**Exercise**:
Return every line of the data exactly as it appears.

===== Data extract

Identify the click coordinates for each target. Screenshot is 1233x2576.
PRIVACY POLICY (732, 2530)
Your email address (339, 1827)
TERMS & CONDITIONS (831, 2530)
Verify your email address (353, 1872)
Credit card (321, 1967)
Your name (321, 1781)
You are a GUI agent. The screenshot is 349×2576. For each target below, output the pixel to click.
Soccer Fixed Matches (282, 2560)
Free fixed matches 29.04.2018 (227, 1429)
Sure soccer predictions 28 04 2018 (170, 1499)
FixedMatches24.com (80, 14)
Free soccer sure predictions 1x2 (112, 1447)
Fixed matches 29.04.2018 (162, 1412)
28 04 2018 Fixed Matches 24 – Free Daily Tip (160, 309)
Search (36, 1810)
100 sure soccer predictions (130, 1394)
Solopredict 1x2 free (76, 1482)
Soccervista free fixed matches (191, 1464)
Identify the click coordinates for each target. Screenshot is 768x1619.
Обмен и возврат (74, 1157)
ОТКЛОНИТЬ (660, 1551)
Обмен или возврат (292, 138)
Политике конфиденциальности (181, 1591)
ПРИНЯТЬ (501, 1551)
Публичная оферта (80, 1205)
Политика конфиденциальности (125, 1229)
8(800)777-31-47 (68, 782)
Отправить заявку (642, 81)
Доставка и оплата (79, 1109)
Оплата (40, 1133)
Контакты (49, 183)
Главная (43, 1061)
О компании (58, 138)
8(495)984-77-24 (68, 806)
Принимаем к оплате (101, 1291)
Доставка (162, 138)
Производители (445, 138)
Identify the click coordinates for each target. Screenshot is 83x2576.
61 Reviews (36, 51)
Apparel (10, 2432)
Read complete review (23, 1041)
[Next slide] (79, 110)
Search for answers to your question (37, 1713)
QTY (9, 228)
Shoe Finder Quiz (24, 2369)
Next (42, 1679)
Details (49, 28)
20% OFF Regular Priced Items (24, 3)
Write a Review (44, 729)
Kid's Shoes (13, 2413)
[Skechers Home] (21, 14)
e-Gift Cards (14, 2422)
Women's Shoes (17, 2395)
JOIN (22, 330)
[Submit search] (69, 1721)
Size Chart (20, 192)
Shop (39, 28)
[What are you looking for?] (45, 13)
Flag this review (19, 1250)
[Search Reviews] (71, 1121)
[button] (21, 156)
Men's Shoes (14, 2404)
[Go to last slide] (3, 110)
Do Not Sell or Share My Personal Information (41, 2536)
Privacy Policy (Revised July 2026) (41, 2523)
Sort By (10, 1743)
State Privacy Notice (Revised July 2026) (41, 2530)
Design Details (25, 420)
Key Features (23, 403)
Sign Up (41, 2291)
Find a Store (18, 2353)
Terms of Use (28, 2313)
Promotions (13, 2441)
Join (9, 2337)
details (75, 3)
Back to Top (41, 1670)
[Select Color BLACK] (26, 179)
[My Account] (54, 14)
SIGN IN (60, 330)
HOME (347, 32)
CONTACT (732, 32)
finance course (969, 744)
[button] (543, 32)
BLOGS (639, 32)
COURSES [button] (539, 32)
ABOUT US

==========

**Answer section**:
Identify the click coordinates for each target. Screenshot is 1233x2576.
PRIVACY POLICY (732, 2530)
Your email address (339, 1827)
TERMS & CONDITIONS (831, 2530)
Verify your email address (353, 1872)
Credit card (321, 1967)
Your name (321, 1781)
You are a GUI agent. The screenshot is 349×2576. For each target below, output the pixel to click.
Soccer Fixed Matches (282, 2560)
Free fixed matches 29.04.2018 (227, 1429)
Sure soccer predictions 28 04 2018 (170, 1499)
FixedMatches24.com (80, 14)
Free soccer sure predictions 1x2 (112, 1447)
Fixed matches 29.04.2018 (162, 1412)
28 04 2018 Fixed Matches 24 – Free Daily Tip (160, 309)
Search (36, 1810)
100 sure soccer predictions (130, 1394)
Solopredict 1x2 free (76, 1482)
Soccervista free fixed matches (191, 1464)
Identify the click coordinates for each target. Screenshot is 768x1619.
Обмен и возврат (74, 1157)
ОТКЛОНИТЬ (660, 1551)
Обмен или возврат (292, 138)
Политике конфиденциальности (181, 1591)
ПРИНЯТЬ (501, 1551)
Публичная оферта (80, 1205)
Политика конфиденциальности (125, 1229)
8(800)777-31-47 (68, 782)
Отправить заявку (642, 81)
Доставка и оплата (79, 1109)
Оплата (40, 1133)
Контакты (49, 183)
Главная (43, 1061)
О компании (58, 138)
8(495)984-77-24 (68, 806)
Принимаем к оплате (101, 1291)
Доставка (162, 138)
Производители (445, 138)
Identify the click coordinates for each target. Screenshot is 83x2576.
61 Reviews (36, 51)
Apparel (10, 2432)
Read complete review (23, 1041)
[Next slide] (79, 110)
Search for answers to your question (37, 1713)
QTY (9, 228)
Shoe Finder Quiz (24, 2369)
Next (42, 1679)
Details (49, 28)
20% OFF Regular Priced Items (24, 3)
Write a Review (44, 729)
Kid's Shoes (13, 2413)
[Skechers Home] (21, 14)
e-Gift Cards (14, 2422)
Women's Shoes (17, 2395)
JOIN (22, 330)
[Submit search] (69, 1721)
Size Chart (20, 192)
Shop (39, 28)
[What are you looking for?] (45, 13)
Flag this review (19, 1250)
[Search Reviews] (71, 1121)
[button] (21, 156)
Men's Shoes (14, 2404)
[Go to last slide] (3, 110)
Do Not Sell or Share My Personal Information (41, 2536)
Privacy Policy (Revised July 2026) (41, 2523)
Sort By (10, 1743)
State Privacy Notice (Revised July 2026) (41, 2530)
Design Details (25, 420)
Key Features (23, 403)
Sign Up (41, 2291)
Find a Store (18, 2353)
Terms of Use (28, 2313)
Promotions (13, 2441)
Join (9, 2337)
details (75, 3)
Back to Top (41, 1670)
[Select Color BLACK] (26, 179)
[My Account] (54, 14)
SIGN IN (60, 330)
HOME (347, 32)
CONTACT (732, 32)
finance course (969, 744)
[button] (543, 32)
BLOGS (639, 32)
COURSES [button] (539, 32)
ABOUT US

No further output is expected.